I’m at the end of the first half term of my third year of teaching. If you asked me in my NQT year, I would have thought by this point my behaviour management would be excellent. I know now that everyone struggles with behaviour to some extent, but over the past few weeks some of my lessons have been so heavily disrupted by off-task and rude students that some nights I can’t sleep because of the worry that I’m letting people down.

 

Yesterday I talked it over with my other half, who reminded me of the attitude that I had in my NQT year and should have now. The challenges are part of the job and I just need to be proactive about overcoming them, not get depressed simply because they exist. Consequently, on Saturday I wrote a to-do list on Evernote regarding how to improve the behaviour for learning in Monday’s lessons, which I’ve listed below. Saturday night I slept much better. Sunday I worked through the list. Monday…

 
…it’s a work in progress. Importantly though, I feel like I’m doing something about the situation. Hopefully that means I’m doing my job.
 
  • Email a teacher that has the same class to organise a time when I can observe their lesson and see what works in other subjects 
  • Call home for students whose behaviour and effort have been less than satisfactory and inform parents
  • Call home for students that have exceeded expectations in terms of effort (there are a few)
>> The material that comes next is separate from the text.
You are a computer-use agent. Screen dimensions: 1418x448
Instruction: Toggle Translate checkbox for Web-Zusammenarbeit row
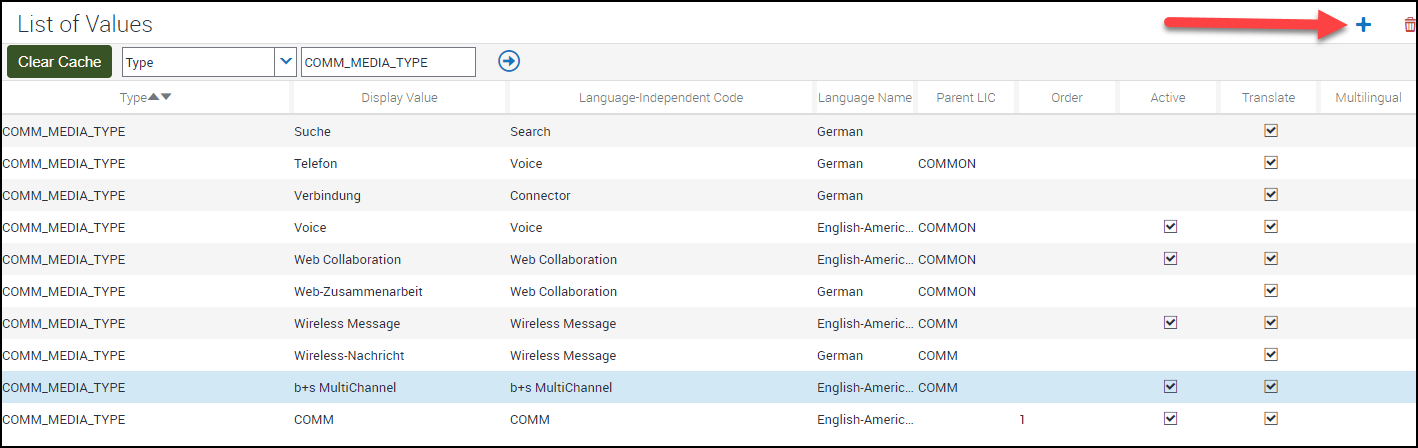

  • Email the AST at my school to organise a meeting where I can discuss the problems and ask for advice
  • Plan some more interesting activities in lessons, even if just setting aside 15mins for Science Key Word Taboo or Pictionary
  • Differentiate down for more activities, to make the learning more accessible, build confidence, and reduce off-task behaviour that results from work being too hard.
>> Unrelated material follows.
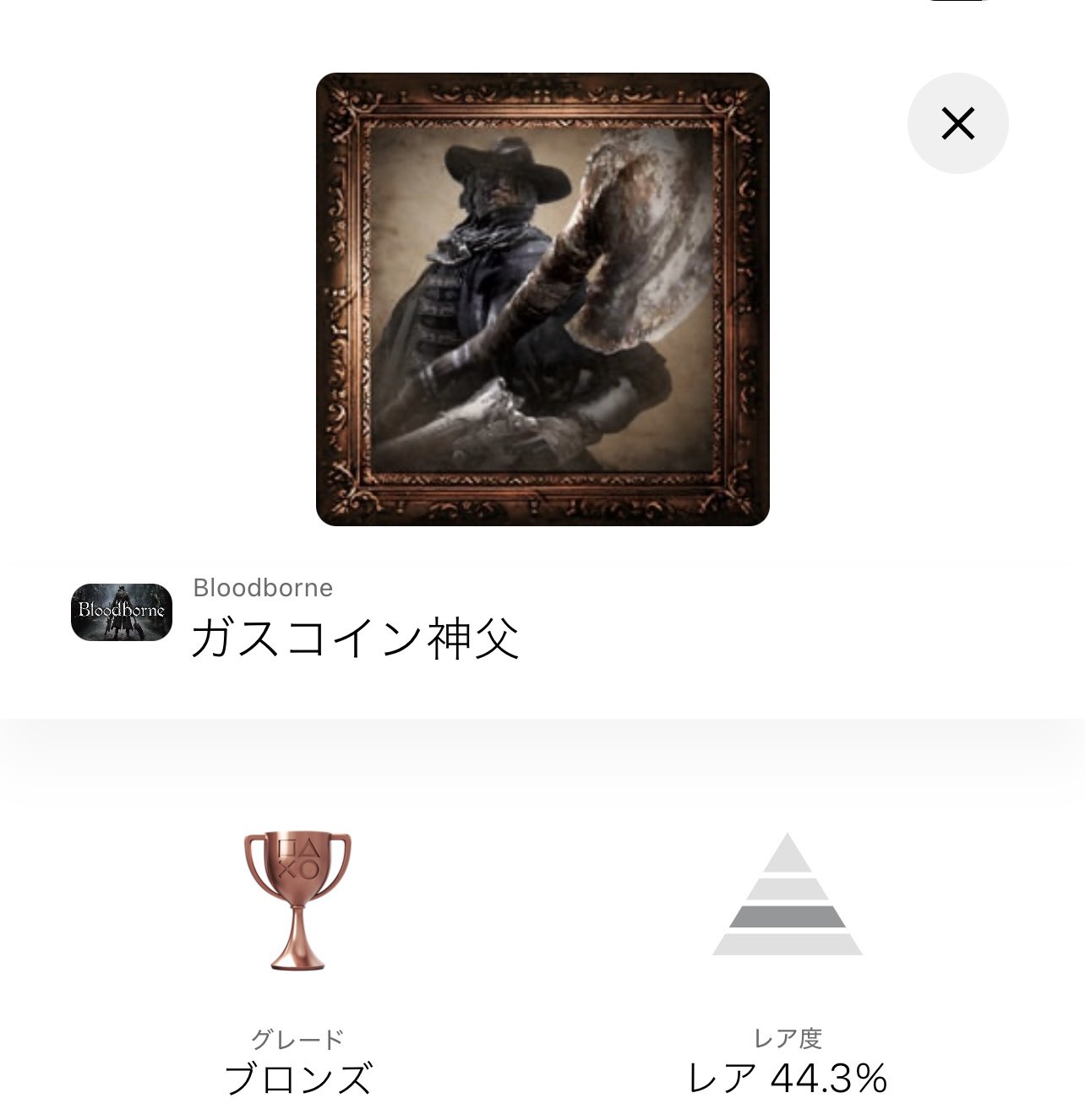Select the レア 44.3% rarity value
The width and height of the screenshot is (1085, 1120).
(788, 1079)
  • Book a time to check their books every week, to allow me to reward good effort more often and follow up on inadequate effort. 
  • More regularly choose some ‘Student Learning Monitors’ – responsible students that peer-assess progress.
  • Identify students doing well (e.g. from learning monitors) and write positive notes in planners
  • Design new seating plan
  • Plan significant plenaries for every lesson and stick to it – include a review of behaviour/effort in each one
  • Plan to show off good work/progress in plenaries too.